Купил он себе коня и верхом отправился в путь. Извилистая горная тропа, казалось, не кончится никогда; проезжаешь милю, а впереди следующая, за ней еще и еще… По ночам человек и лошадь жались друг к другу в горных пещерах, — если их удавалось найти. А нет — ночевали прямо у дороги, расположившись под деревом. И все же с каждым днем Цурумацу приближался к Симоде; наконец на четвертый день, изможденный, но ликующий, торжественно въехал в поселок.
Жадным взором осматривал все вокруг, с удовольствием вдыхая соленый морской воздух. Каждый уголок Симоды пропитан воспоминаниями — ведь здесь прошла вся его жизнь… Сейчас прошедшие годы исчезли, словно с луковицы убирали один слой за другим и он душой становился все моложе.
Кажется, и не уезжал отсюда никогда… Только увесистый мешочек с золотыми монетами, привязанный к поясу, напоминал о двух годах тяжкого труда вдалеке от родных мест.
Первое, что захотелось сделать Цурумацу, — это попасть в ближайшие купальни и хорошенько помыться с дороги, чтобы смыть с себя пыль нескольких дней путешествия. Едкая, желтоватая серная вода из горячих источников воскресила его и придала новых сил. Когда юноша выходил из купальни, энергия била в нем ключом и ему казалось — сейчас буквально готов взорваться.
В ту ночь он отправился на постоялый двор и, засыпая на хрустящих чистых простынях, постеленных на мягкий матрас, думал: «Завтра… ну, в ближайшее время присмотрю себе чудесный участок земли, построю там дом и буду ждать подходящего момента для встречи с Окити. А такой момент обязательно наступит — теперь я в этом убежден!» Пока ему достаточно того факта, что он вернулся в Симоду. Успокаивало одно сознание, что Окити тут, рядом с ним, и теперь совершенно свободна…

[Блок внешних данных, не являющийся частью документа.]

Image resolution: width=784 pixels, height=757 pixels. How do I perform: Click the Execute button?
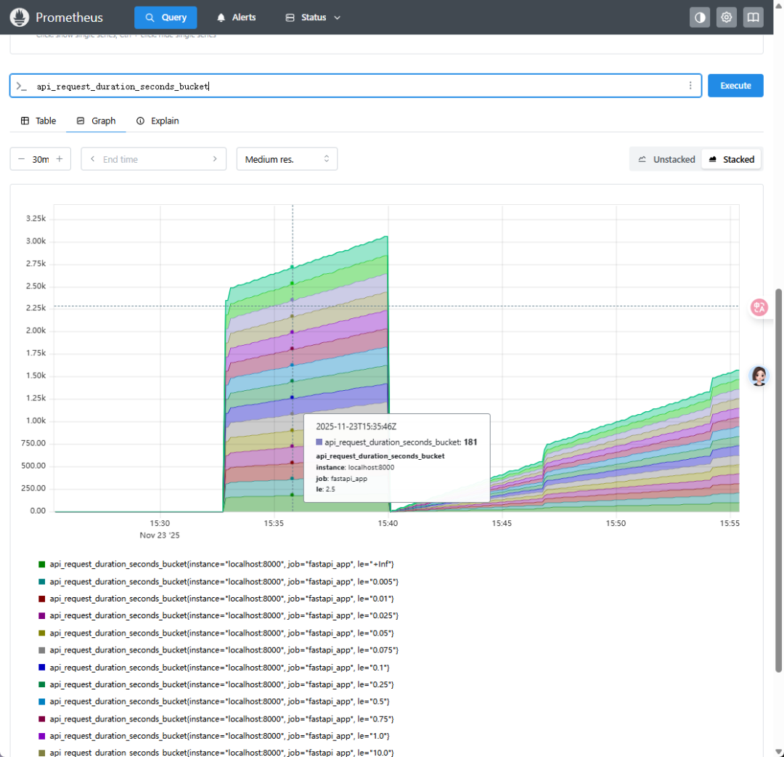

К концу первой недели пребывания на родине ему удалось подыскать для себя на морском берегу подходящий участок земли — тут можно вдоволь насладиться и видом волн, и шумом прибоя, а это ему всегда так нравилось… Цурумацу влюбился в эту землю с первого взгляда; мысленно уже представил себе свой будущий дом: решил выстроить его на большой поляне, со всех сторон окруженной высокими деревьями.
Следующие несколько недель он занимался весьма ответственным делом. Как плотнику ему предстояло возвести дом не просто очень красивый, но одновременно и достаточно прочный, чтобы выстоял при тайфунах и ветрах летом и оставался теплым и уютным зимой, во время снежных бурь. Каждый день с гордостью отмечал, что дело у него ладится: сначала появилась первая комната, за ней — еще одна, потом крыша… Наконец готово самое дорогое для него помещение — мастерская в задней части дома, поближе к морю, чтобы во время работы слышать крики чаек и шум прибоя.

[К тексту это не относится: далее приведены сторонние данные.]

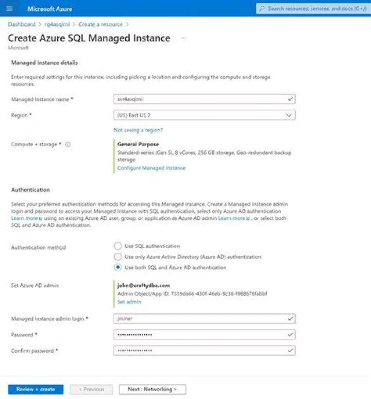Click the Managed Instance admin login field
Image resolution: width=371 pixels, height=399 pixels.
click(x=204, y=319)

Работа отнимала у него все время, не оставалось ни минуты, чтобы подумать об Окити. Да и понимал он, что пока ему надо держаться в стороне, выжидать, пока Окити привыкнет к своему новому положению; ведь она теперь свободна и границы консульства ее больше не сдерживают. Пожалуй, сейчас не стоит навязывать себя, пока она еще, скорее всего, не готова принимать столь серьезные решения и в очередной раз менять свою жизнь. Вот почему Цурумацу не торопил события — набрался терпения и ждал своего часа.